[PROMPT A]:
Answer these questions about the comments on the Falcon Pro Twitter app:
(i) Which two features does one commenter consider a must-have that Falcon Pro is missing?
(ii) For how many minutes did the commenter who returned to Tweakdeck use Falcon Pro?
(iii) What must be added to Falcon Pro for the last commenter not to stick with Tweetings?
[PROMPT B]: Extend the comments on the Falcon Pro Twitter app with a few more posts, picking up after the last one shown.

[SOURCE PASSAGE]:
****************************************

Clarified that sentence a little. The "donate" button pushes to the donate version of the widget. And either way, you'll need the separate widget app for now if you want a Falcon widget.

I'm a long time tweetcaster user too. But I mmediately ninstalled it after buying falcon pro. The nterface is a lot better and more intutive than tweetcaster.

I don't think I'll be uninstalling TweetCaster Pro just yet. Falcon Pro looks sweet, I bought and am testing right now, but it's missing two very basic features I consider a MUST HAVE in any Twitter app: mulitple accounts and the ability to mute people, keywords, clients, etc. When Falcon gets these, it might be worthy of pushing TweetCaster off my phone. Another thing, Falcon Pro's use of that information bar over each tweet seems a bit awkward and like an ever so small waste of space...just ever so small.

Fast and clean looking, though.

I'm the opposite.
Bought Falcon Pro. played with it for 14 minutes, then un-installed and went back to Tweakdeck.

Falcon doesn't have multi-account capability, and installed, it was over three times as large. Don't get me wrong, it is gorgeous, but its somewhat bloated for what it does.

Tweetcaster used to be my go to Twitter client, but I've been using UberSocial mostly exclusively for quite some time now (I did use Plume briefly). How an app looks is VERY important to me and Tweetcaster just wasn't that visually appealing to me after trying those other apps. Falcon looks amazing (if you're running ICS/JB). You can always try out the free widget to give it a taste. I haven't bought the full app yet (I'm going to in a minute), but I imagine the widget gives you a good idea of how the app is.

It's nice. It is lacking in extra options in the settings, though, and I like having options. There's also no ability to cross post to Facebook if that's something you're into, but that's something I can live without, especially considering I hate Facebook a little more each day (and I wish people would start using Google+).

The dev needs to be charging for the widget, far better than the app itself. That said, I uninstalled the app as it's only useful if you want a dark theme for your twitter app.

Yeah, good tip, thanks. I actually don't have Facebook or Google+. I find them to be way too intrusive. I know twitter is as well to an extent, but not as much. What I do have issue with is things like Spotify, requiring you to have a FB account. I want Spotify, but I am not creating a FB account to get it.

Great app! Should only get better once its finished & Push is added. If push isn't added, I'll be sticking with Tweetings & all the customization it offers.

****************************************

[Dataset entries]:
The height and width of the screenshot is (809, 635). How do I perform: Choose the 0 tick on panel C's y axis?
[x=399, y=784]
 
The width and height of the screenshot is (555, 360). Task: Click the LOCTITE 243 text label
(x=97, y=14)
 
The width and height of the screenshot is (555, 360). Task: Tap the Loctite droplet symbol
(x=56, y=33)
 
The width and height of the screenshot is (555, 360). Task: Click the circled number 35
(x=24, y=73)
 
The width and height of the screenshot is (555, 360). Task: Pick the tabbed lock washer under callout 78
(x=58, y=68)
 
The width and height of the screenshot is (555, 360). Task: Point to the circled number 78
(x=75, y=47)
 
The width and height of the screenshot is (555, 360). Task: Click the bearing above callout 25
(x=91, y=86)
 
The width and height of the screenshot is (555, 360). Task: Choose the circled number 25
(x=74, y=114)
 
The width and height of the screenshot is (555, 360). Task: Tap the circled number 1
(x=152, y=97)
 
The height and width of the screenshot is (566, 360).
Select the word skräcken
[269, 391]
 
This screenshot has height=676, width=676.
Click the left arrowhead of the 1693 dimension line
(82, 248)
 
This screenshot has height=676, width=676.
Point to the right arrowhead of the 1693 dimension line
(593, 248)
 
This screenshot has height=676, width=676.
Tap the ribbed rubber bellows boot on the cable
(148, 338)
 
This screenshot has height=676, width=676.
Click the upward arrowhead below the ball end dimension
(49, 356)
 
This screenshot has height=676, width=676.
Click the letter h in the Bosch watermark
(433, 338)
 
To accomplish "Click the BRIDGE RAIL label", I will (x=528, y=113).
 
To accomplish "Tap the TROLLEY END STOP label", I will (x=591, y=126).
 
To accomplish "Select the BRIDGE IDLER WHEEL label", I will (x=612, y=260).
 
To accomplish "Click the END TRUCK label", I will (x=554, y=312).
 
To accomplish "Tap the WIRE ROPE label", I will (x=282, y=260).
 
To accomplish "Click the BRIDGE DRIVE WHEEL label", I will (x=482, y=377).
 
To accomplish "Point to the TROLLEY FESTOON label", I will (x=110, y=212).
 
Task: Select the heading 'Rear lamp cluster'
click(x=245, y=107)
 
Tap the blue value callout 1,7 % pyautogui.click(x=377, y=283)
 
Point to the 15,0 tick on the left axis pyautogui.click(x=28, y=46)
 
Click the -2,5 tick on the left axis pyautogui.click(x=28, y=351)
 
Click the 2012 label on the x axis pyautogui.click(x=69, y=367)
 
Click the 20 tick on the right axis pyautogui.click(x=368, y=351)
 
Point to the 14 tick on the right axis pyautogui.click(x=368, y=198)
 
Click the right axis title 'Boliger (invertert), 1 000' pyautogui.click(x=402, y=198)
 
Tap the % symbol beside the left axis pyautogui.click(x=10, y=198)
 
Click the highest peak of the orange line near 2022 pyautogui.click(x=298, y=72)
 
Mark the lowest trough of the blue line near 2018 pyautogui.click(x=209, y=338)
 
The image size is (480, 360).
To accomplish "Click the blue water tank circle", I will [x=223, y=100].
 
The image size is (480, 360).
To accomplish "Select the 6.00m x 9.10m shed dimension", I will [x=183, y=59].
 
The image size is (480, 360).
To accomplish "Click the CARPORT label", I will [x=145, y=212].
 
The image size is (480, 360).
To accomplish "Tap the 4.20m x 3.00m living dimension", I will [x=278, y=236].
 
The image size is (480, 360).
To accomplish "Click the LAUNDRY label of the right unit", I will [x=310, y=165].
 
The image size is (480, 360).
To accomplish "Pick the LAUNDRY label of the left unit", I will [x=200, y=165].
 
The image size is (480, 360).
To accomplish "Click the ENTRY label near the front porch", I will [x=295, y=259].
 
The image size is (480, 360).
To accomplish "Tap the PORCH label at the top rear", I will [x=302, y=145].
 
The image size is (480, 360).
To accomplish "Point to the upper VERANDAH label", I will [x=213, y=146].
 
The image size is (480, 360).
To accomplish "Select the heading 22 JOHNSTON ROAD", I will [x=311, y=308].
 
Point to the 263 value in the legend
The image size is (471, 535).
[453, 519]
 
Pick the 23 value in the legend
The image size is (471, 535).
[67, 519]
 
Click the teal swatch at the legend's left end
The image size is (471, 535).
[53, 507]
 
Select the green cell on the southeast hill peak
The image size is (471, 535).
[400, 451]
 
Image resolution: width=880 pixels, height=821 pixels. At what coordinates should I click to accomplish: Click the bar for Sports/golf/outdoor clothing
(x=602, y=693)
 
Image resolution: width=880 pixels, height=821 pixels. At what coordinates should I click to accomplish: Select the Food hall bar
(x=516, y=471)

****************************************

[RESPONSE A]:
(i) Multiple accounts and the ability to mute people, keywords, clients, etc.
(ii) 14 minutes.
(iii) Push.

[RESPONSE B]:
If we already had the beta do we need to uninstall and buy the app or do we get the release version for free? Google Play tells me I already have it installed....

Sounds like it doesn't support push notifications, huh? Can anyone comment if it has built-in support for Read It Later services (Pocket, preferably)?

I bought Falcon Pro & don't see the big difference between it and Tweetcaster as it has a top menu bar, sliding UI, and a dark background theme. What am I missing? Going to keep both for a while to see. - Falcon's UI seems a little boxy

doesn't work from the UK store yet. The donate version couldn't get past the welcome screen. Refunded but will try again, looks sweet for a v1

My favorite feature is the notification bar when you get a mention or DM. Like Echofon and assuming you are running jellybean, you can reply right from said bar....at least you could with the beta version,

brilliant app for the phone and tablet bar far the best looking ui I've seen its really a great looking app, its still improving and at a very fast rate to.
you can't go wrong

I might be wrong but I do not have push notifications (thought it says you have it)

I am missing something?

this is a great app, and i think it will be great after a few more revisions. I am a plume guy, and there are a couple things lacking for me. First, i really like the way plume handles when i click on something in a widget. I get the options menu that allows me to retweet, reply, whatever right from there. with this, i have to click, wait for it to open in the app, then re tweet or whatever.

i do really like the overall design of the app and widget.

Maybe its my phone (doubt it, its an htc one s)or something, but scrolling for me on this is ANYTHING but smooth. Was actually pretty bad.